* Work task:
For each line below that includes the word "will", make a copy.

* Exercise materials:
++++++++
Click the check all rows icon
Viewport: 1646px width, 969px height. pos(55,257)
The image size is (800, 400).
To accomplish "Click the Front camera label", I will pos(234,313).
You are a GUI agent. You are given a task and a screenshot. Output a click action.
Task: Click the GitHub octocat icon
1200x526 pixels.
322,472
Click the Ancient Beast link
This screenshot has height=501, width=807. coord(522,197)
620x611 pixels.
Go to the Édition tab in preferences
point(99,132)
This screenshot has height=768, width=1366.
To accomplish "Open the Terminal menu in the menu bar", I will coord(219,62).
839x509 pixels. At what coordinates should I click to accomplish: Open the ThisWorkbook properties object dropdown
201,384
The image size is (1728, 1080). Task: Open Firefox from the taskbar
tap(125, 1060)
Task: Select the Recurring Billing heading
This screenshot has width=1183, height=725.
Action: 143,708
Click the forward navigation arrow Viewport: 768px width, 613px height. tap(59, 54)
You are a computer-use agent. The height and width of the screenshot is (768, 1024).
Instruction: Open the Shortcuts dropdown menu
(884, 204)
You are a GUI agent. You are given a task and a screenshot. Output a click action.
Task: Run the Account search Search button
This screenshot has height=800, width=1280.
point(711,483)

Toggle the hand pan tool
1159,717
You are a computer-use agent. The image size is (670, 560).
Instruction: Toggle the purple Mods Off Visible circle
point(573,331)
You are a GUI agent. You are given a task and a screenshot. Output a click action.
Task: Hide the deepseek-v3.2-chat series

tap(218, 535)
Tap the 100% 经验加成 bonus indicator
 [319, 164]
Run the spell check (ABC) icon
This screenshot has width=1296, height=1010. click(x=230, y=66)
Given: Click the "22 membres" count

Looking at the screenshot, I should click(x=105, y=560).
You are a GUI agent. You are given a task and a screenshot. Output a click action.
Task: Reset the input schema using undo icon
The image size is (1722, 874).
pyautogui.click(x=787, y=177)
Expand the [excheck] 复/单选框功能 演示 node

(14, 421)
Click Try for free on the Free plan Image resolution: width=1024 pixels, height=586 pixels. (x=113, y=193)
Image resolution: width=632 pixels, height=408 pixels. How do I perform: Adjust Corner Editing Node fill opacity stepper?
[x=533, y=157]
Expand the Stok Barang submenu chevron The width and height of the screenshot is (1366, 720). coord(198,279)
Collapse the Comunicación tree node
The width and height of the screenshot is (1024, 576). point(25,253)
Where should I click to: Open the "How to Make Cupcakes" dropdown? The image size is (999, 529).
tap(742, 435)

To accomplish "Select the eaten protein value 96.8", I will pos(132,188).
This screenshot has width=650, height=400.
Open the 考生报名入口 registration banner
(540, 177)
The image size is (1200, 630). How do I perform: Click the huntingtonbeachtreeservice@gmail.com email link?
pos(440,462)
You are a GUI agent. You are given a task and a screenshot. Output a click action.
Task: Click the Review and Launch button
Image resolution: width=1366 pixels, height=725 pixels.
++++++++
* Answer below:
To accomplish "Click the Front camera label", I will pos(234,313).
To accomplish "Open the Terminal menu in the menu bar", I will coord(219,62).
To accomplish "Select the eaten protein value 96.8", I will pos(132,188).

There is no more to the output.